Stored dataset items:
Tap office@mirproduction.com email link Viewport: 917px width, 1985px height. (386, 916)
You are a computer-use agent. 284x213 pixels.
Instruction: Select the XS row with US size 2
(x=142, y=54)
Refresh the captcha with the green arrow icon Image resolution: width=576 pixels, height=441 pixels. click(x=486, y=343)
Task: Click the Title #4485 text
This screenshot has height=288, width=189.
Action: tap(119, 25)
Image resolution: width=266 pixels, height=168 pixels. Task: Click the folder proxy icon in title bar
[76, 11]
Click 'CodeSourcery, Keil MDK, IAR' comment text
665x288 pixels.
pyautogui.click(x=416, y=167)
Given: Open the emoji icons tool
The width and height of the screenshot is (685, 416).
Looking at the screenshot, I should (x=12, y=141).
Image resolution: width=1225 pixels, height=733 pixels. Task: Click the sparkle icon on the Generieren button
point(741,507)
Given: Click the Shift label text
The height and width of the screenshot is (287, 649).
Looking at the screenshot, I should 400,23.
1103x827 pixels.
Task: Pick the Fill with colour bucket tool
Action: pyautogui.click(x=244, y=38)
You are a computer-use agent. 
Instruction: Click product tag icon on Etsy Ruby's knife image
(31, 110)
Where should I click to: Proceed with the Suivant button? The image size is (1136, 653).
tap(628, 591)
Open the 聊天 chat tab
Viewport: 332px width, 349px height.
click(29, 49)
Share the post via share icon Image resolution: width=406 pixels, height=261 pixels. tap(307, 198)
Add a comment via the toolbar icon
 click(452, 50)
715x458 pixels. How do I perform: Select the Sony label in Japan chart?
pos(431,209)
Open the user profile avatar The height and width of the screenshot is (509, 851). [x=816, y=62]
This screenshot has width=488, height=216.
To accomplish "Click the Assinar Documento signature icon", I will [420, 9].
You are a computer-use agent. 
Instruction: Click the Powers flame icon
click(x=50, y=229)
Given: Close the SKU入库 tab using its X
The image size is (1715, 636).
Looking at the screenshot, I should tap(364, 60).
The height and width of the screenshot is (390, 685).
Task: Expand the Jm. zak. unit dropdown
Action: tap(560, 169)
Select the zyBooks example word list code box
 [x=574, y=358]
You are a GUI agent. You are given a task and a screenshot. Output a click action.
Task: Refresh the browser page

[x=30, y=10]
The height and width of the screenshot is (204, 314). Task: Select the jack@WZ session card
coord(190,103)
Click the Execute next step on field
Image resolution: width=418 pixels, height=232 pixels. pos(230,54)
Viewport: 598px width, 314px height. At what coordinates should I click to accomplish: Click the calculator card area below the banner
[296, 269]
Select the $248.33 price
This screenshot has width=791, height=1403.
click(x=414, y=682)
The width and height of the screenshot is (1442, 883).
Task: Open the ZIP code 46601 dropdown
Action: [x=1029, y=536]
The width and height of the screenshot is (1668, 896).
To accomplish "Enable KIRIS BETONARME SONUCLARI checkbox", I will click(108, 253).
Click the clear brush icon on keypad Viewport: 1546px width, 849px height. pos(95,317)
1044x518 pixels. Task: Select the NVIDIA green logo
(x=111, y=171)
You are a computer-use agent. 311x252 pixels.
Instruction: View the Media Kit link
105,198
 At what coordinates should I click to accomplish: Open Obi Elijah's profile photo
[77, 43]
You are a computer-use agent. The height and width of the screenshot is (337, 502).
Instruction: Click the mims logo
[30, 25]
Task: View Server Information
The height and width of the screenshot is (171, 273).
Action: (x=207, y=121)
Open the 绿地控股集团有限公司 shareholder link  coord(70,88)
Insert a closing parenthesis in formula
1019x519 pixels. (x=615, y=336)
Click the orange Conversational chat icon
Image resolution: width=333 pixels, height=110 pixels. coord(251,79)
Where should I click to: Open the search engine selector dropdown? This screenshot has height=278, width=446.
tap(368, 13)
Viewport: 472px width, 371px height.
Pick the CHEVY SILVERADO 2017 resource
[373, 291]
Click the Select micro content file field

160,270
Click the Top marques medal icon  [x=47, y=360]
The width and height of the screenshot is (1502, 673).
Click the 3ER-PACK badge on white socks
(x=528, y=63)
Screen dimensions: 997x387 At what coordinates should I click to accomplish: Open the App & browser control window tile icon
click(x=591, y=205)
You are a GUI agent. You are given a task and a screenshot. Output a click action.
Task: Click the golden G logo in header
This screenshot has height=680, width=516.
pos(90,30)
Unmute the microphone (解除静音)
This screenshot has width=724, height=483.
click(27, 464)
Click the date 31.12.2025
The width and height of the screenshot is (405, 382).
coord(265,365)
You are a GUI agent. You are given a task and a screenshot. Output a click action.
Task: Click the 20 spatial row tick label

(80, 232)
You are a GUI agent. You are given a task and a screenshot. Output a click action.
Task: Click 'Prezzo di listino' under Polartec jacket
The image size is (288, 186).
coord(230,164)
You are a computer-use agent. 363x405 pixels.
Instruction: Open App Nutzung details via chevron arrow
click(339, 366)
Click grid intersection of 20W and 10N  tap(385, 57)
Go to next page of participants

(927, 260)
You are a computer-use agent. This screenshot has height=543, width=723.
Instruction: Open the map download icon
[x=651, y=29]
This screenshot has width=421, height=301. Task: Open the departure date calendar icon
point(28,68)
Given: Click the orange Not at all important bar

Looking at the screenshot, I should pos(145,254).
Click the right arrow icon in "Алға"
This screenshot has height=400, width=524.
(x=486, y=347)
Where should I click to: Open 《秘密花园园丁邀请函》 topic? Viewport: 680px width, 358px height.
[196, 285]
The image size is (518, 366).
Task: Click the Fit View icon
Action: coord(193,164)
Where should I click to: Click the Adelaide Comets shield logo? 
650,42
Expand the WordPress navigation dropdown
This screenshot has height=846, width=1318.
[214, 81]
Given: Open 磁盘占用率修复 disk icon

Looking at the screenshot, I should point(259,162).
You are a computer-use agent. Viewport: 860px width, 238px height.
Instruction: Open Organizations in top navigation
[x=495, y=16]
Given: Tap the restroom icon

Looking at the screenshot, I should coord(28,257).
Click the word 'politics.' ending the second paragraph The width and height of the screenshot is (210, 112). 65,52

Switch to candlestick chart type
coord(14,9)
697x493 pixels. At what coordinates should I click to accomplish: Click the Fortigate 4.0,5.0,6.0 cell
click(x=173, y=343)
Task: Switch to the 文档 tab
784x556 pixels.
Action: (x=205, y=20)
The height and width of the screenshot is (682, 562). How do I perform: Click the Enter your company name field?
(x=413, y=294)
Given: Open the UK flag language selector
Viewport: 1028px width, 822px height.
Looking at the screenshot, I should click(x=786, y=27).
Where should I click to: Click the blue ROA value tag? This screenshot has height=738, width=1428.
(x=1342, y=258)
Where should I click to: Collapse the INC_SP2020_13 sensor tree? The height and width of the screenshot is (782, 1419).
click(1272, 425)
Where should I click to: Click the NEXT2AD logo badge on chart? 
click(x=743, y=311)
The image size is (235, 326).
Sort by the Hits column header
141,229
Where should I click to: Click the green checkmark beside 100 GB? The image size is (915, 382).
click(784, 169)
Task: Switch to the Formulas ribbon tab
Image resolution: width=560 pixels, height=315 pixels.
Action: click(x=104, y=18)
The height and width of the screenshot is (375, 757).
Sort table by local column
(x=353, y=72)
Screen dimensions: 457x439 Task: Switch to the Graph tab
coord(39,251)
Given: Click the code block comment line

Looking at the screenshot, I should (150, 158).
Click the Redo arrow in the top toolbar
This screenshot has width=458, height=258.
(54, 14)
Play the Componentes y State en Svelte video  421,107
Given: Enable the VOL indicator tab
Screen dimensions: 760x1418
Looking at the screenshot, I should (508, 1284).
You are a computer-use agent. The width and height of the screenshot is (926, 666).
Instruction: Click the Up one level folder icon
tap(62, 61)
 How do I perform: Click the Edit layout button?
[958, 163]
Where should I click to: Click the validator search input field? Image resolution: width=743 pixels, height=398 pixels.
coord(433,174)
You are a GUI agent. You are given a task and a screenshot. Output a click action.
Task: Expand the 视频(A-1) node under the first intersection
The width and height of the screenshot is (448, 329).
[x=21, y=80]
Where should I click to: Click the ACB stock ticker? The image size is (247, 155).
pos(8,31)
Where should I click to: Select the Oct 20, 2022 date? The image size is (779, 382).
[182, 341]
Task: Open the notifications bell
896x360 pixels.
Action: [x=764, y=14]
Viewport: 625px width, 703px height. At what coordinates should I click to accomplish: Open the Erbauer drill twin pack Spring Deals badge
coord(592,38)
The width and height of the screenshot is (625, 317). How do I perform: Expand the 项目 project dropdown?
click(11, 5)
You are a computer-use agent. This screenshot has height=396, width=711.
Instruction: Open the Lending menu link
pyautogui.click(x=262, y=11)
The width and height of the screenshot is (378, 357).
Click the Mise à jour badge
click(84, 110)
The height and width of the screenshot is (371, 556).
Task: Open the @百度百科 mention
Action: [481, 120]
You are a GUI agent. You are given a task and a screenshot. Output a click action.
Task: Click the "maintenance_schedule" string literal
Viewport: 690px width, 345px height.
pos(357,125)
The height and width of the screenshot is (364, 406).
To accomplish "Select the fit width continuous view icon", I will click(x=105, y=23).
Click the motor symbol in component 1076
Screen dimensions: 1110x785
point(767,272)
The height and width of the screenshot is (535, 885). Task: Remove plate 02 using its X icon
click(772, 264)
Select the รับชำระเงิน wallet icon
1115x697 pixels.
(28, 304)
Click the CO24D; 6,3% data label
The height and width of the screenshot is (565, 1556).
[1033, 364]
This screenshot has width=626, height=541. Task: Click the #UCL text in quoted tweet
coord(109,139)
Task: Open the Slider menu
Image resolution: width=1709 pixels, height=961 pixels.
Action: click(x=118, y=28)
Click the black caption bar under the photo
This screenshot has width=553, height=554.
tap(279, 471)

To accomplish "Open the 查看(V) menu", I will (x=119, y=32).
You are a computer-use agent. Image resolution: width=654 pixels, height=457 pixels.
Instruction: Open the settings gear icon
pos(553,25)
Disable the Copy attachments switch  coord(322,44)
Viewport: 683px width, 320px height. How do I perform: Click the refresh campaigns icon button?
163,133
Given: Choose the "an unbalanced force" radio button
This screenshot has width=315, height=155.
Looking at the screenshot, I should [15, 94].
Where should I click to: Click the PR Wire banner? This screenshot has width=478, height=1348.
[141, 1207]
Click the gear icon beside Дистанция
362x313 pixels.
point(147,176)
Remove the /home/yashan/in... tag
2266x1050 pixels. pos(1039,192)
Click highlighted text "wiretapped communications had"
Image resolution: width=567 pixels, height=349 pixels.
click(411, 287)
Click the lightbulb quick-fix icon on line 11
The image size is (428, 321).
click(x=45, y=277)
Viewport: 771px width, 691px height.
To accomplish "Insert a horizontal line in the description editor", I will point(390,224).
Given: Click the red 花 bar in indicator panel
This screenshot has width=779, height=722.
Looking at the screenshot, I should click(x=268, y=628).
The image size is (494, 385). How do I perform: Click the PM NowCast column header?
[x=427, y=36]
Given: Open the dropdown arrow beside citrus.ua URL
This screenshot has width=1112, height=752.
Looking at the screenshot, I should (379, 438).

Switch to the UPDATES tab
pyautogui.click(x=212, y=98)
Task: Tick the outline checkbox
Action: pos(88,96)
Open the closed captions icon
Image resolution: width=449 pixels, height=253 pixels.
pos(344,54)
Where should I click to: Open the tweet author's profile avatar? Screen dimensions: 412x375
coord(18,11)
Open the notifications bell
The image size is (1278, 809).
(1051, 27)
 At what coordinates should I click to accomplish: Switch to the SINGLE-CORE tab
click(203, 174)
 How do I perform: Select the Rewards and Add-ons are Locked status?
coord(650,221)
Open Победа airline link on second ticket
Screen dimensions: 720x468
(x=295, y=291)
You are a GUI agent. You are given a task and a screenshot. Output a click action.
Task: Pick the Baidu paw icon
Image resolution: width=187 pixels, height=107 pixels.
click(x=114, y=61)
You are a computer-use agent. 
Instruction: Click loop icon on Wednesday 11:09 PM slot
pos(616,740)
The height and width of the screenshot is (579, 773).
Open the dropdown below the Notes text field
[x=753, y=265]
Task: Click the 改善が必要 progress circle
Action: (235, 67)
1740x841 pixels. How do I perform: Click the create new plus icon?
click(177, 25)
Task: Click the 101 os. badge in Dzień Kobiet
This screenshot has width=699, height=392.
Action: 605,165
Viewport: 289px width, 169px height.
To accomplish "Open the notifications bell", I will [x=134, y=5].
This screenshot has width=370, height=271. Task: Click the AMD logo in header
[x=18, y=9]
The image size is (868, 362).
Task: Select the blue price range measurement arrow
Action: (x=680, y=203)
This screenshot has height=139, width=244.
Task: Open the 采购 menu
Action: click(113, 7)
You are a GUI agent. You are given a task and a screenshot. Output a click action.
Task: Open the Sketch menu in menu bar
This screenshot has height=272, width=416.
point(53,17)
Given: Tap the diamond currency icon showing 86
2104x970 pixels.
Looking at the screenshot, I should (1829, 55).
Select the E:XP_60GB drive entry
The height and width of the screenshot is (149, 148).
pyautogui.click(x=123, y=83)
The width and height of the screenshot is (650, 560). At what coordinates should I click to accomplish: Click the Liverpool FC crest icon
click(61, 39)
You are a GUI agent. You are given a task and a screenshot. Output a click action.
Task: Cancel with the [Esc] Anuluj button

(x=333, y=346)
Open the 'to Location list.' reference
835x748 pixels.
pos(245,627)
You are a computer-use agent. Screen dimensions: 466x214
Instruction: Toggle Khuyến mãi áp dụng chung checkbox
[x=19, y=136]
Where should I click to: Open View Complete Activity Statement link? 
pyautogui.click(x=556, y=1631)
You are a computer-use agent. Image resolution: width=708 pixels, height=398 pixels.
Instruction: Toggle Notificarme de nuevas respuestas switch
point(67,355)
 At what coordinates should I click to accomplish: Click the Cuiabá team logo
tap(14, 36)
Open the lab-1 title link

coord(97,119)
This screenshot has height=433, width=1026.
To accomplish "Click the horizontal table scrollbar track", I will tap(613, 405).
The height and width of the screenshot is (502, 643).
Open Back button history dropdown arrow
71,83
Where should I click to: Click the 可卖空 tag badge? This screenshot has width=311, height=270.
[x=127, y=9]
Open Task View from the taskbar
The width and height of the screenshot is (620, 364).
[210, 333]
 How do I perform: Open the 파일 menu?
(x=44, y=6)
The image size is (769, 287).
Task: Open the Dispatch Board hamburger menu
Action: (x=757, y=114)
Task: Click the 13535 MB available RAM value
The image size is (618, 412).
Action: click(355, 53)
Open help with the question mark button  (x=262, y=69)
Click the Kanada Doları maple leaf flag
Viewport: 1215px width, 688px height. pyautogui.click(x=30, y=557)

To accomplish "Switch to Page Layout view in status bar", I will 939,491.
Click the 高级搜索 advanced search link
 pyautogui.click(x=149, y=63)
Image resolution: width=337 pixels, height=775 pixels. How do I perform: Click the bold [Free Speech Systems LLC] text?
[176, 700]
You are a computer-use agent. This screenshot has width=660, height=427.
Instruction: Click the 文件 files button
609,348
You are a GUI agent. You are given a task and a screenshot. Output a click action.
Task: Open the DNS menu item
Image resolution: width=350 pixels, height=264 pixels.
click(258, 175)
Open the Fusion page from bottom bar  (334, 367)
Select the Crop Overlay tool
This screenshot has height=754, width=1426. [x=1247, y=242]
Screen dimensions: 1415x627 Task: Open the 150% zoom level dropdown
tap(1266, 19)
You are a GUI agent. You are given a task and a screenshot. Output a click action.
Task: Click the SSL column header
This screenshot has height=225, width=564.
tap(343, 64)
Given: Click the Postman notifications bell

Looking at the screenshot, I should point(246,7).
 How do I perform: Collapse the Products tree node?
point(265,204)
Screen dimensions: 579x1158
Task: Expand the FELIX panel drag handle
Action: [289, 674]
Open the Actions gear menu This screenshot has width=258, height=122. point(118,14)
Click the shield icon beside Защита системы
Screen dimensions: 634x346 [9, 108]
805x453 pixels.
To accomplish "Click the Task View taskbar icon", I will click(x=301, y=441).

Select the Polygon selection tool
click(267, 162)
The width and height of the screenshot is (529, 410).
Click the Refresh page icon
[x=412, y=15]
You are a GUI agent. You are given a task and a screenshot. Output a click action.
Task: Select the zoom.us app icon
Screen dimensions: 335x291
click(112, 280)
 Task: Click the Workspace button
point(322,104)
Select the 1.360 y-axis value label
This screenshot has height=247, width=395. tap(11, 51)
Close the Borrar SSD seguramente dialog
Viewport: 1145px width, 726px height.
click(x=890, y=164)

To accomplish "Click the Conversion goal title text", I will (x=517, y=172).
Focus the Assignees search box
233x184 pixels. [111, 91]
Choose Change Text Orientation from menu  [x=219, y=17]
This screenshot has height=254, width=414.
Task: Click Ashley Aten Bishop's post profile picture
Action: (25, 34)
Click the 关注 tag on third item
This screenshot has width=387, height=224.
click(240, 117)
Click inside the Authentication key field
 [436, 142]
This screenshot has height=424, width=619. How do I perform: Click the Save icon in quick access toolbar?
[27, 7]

## EXERCISE DETAILS
Count every line of the entries that holds the string "horizontal". Please answer with the count alone.

## TASK RESPONSE
2